Wednesday, March 7, 2001                                                    Edition: #2006

The “2001 Nokia Brier”, the Canadian Men’s Curling Championship, wraps up SUNDAY in Ottawa. So here’s some . . .
BS REASONS WHY CURLING IS BETTER THAN SEX:
• You can score up to 10 times in one night.
• Lasts up to 2-and-a-half hours.
• When you’re finished, someone else has to clean the sheets.
• It’s OK to yell, “Hurry, hurry, hard all the way!”
• There are four positions, but you only have to be good at one of them.

BS SHOW BIZ BUZZ:    
There’s a slight chance Harrison Ford will show up in Gimli MB TODAY during a Lake Winnipeg shoot on his sub movie “K-19: The Widowmaker” . . . TONIGHT the 3rd Annual “TV Guide Awards” air on FOX, but since they were pre-recorded we already know that “Everybody Loves Raymond” and “The West Wing” take home most of the hardware (ironically Bette Midler wins ‘Actress of the Year in a New Series’ on the same night the last episode of her cancelled show airs) . . . Sit-com veteran Bob Newhart is considering a return to network TV in a show to co-star “Thong Song” singer Sisqo (what would they call it? — he’s already used up “Bob”, “Newhart”, and “Bob Newhart”) . . . Don Henley confirms that the Eagles will reunite for a tour and a new album (the ‘Guitar-Playin’ Geezers Metamusic Tour’) . . . The star of the new Brit TV series “Metrosexuality”, a drama featuring graphic lesbian sex, is Pui Fan Lee, the woman who voices ‘Po’ in the “Teletubbies” (wait’ll Jerry Falwell gets a hold of this!).

* [Given exercise]: In the March 7, 2001 edition, in which city does the 2001 Nokia Brier wrap up? The material placed after the March 7, 2001 edition comes from an unrelated source.

* [Raw records]:
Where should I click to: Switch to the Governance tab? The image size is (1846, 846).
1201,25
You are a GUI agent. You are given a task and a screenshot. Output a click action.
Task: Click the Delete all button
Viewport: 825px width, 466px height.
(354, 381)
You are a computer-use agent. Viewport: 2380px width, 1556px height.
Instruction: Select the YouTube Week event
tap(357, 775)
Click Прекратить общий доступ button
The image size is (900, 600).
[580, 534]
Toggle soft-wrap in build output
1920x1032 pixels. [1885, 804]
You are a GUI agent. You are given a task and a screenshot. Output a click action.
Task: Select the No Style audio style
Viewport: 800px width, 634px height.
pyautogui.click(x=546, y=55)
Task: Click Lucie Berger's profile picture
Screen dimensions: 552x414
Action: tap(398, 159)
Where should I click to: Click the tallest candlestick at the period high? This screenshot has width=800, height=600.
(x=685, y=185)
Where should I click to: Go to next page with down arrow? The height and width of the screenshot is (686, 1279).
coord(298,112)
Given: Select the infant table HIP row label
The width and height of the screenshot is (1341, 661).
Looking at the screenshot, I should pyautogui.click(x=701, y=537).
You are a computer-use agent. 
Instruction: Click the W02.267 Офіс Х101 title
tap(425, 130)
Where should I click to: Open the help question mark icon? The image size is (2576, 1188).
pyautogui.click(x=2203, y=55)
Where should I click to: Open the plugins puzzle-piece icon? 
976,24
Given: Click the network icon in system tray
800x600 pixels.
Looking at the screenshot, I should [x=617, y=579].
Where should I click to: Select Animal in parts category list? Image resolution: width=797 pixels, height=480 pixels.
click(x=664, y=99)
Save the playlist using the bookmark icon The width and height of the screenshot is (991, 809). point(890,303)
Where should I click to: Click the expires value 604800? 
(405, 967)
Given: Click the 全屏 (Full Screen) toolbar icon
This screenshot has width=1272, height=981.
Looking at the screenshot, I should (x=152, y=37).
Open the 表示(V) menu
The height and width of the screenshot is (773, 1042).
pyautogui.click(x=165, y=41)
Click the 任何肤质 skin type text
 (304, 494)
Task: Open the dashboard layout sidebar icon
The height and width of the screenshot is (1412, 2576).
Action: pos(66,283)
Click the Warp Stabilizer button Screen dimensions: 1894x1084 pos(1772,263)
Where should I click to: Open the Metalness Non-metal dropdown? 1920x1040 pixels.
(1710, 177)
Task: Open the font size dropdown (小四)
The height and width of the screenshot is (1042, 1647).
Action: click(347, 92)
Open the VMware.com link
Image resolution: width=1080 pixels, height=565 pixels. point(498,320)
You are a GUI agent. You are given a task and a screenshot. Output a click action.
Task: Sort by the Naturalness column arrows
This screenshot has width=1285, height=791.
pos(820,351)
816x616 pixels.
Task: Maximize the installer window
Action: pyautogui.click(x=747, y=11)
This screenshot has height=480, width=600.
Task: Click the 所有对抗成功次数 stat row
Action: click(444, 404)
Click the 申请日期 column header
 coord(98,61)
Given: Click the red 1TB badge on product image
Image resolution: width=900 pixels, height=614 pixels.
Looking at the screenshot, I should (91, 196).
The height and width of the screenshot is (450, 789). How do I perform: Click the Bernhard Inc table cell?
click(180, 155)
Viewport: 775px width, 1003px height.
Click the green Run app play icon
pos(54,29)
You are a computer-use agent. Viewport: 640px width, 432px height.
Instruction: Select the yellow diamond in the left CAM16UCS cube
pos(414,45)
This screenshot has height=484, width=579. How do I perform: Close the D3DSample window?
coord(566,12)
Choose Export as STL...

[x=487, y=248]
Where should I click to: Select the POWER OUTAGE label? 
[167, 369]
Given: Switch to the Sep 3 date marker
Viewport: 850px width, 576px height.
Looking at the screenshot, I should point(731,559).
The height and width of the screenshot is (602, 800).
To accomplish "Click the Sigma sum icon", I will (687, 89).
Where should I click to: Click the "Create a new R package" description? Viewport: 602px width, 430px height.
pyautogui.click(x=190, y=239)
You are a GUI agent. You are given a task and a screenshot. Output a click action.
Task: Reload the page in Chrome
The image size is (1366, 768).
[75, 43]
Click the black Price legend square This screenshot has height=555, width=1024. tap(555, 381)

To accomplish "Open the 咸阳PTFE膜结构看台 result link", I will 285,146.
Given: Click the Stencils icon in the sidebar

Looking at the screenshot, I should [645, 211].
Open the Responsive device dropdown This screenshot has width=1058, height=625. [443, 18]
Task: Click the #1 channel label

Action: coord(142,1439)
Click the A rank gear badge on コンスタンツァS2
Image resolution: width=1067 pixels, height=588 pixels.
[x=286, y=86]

* [Finished task]: Ottawa.